Orator, Transilvania Lodge No. 216, Cluj Napoca
These constitute but two of the essential customs of Freemasonry, as they represent the essence of the efforts, spiritual or material, of brotherly polishing, which characterize the Lodges in which, apparently, the life of the Mason takes place. But just like we cannot describe Freemasonry in one phrase, nor can the active involvement of a member in a Lodge resume to the quotes above.
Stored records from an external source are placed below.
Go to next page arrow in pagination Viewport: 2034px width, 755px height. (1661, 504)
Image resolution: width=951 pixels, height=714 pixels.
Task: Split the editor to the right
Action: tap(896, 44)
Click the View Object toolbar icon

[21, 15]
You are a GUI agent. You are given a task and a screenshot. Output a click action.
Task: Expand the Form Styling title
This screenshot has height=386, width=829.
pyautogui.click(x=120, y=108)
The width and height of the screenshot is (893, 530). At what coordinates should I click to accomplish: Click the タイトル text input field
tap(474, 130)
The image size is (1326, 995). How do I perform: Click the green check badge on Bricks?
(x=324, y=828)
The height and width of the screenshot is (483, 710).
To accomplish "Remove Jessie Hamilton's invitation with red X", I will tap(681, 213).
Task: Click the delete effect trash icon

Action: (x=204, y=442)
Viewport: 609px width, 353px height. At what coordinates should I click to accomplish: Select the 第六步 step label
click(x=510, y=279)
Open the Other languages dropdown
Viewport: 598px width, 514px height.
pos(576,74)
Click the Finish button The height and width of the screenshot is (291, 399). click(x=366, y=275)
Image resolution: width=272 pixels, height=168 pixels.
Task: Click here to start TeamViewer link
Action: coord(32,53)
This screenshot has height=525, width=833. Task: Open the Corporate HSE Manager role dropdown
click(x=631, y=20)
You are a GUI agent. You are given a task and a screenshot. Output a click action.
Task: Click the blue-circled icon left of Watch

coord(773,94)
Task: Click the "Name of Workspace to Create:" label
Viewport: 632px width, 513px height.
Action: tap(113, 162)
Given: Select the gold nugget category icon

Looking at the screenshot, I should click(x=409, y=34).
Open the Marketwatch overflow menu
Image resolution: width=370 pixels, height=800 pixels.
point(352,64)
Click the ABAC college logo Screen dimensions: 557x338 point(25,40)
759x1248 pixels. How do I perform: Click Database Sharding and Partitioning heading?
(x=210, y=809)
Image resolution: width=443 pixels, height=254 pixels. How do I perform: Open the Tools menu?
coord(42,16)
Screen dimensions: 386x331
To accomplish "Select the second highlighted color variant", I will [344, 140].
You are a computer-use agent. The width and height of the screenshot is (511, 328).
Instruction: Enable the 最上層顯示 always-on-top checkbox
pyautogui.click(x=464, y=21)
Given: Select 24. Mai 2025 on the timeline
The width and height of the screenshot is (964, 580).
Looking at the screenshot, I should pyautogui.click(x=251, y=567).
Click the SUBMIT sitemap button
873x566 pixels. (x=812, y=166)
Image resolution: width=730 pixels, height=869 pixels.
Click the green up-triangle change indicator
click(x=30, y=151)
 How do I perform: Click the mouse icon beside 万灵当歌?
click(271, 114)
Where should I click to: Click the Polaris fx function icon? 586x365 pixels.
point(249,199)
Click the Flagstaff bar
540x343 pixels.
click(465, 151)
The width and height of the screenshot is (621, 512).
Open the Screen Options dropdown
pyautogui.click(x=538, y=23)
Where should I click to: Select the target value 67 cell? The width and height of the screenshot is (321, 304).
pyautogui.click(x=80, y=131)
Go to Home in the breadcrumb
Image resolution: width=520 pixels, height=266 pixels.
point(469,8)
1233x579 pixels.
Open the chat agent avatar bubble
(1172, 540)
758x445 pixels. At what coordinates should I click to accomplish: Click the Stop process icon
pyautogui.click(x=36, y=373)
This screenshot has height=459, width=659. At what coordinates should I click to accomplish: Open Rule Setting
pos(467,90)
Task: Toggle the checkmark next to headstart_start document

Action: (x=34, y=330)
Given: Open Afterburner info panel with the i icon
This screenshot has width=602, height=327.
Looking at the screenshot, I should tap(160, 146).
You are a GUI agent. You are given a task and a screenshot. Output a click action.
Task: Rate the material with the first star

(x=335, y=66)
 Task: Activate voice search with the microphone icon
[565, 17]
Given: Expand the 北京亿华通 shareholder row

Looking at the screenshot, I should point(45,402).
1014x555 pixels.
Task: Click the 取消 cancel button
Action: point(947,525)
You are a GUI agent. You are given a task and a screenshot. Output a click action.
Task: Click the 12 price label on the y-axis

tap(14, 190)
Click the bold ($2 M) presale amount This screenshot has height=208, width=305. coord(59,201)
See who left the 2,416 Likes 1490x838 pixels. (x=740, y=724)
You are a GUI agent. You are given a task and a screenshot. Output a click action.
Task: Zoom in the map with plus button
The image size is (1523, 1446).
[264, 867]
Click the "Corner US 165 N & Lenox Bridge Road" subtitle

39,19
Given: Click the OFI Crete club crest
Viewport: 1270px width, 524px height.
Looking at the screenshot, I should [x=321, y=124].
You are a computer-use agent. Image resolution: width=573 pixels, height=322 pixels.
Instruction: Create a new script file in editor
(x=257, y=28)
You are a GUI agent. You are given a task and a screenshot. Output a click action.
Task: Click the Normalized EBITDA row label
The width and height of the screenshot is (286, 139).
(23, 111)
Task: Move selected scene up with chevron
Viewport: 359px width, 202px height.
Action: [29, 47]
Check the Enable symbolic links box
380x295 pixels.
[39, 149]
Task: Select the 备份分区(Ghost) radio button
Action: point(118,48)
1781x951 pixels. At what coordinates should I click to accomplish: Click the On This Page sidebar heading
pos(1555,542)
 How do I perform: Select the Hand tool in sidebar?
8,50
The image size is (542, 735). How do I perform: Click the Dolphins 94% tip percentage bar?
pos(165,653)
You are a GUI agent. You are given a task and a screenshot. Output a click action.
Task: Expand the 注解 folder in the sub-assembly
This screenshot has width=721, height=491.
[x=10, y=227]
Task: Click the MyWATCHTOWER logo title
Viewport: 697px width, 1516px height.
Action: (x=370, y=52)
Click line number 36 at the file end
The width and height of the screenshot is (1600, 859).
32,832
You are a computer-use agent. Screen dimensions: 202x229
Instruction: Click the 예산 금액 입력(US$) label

Masonic work must be, and categorically it is, very different from profane activities. Because it has no need to be stimulated. It yearns permanently towards the noble purpose of doing good and springs only from the warmth of the soul of a true man, of a being, as much material and perceptible from a physical point of view as spiritualized in the effort to realize the sublime. It does not chase material benefits, it does not have to be applauded and, sometimes, there is not even any need to know its author. Masonic work is crowned, most of the times, only by the thanksgiving of the accomplished deed. A brother who feels truly the grace of the Great Architect of the Universe falling upon his creation is sufficiently fulfilled so long as the self-giving, the altruism, the reciprocal help and the caressing he offers raise, support or fulfill a brother, or even an humble profane man.
If the “workshop” of the enterprises of a Freemason is represented by his own soul, it is certain that the coordinated efforts of several brethren must intertwine in the achievements of the Lodge. And this, in its own turn, is organized into a Temple constructed by all its members. Continuing the traditions of cardinal topography, the architectonic specificities, the interior components and forms, but also the dimensions, after the landmarks, he transmits in an esoteric vision the grandeur of the columns and of the central pillars, the infinite profundity of the successive universes of the mosaic, the fascination of the starry vault, the rigor of disposition of the Orient and of the Officers, the message of the Three Great Lights of Freemasonry, the symbolism of the articles, the solemnity of the Ritual, the emotion of initiation and the sobriety of the secrets of the work in the meetings.
More important, however, for the Masonic Temple is its significance as a spiritual house, a moral hearth and home, a shelter for the brotherly sentiments, the emotions and the feelings. And together with all that this means: warmth, comfort, safety, rest, satisfaction and fulfillment.
Any Freemason whose Lodge has its own Temple will know the happiness and the contentedness of him who, after a “day of labor”, has the satisfaction of returning “home”.
Beginning with June 27th, 2014, Transilvania Lodge No. 216, from Cluj, has its own temple. The brethren of this lodge have a home of their own, in which to reunite and to work unceasingly, as the precepts of Freemasonry specify. And then, when after a symbolic day of work, they are tired and satisfied, the house which they have imagined and constructed will receive them in order to give them the reward they deserve. The reward, which will not satisfy them through the illusory gleam of metals, the wealth of the interiors, the savory and the sweetness of the dishes or the illusion of unfounded hosannas, but rather by the present of dear face of each brother, the togetherness of the warmth of their souls and the union of their ideas and their yearnings, which tie them up as a brotherhood. The Masonic Temple which watched over Cluj, that of the Transilvania Lodge no. 216, is the home which they have dreamed of and which they will love.
May the Wisdom watch over it, may the Force support it and the Beauty ornament it. according to an ancestral concept of spiritual fulfillment, taken over from the profane world, the brethren of Transilvania Lodge have brought up some children (the apprentices), they have planted a tree (the Accacia tree in the courtyard of the Temple) and they have constructed a house (the Masonic Temple). Now, they may sit down, catch their breath, tired and satisfied. However, without forgetting one important thing: “A mason’s work is never done.”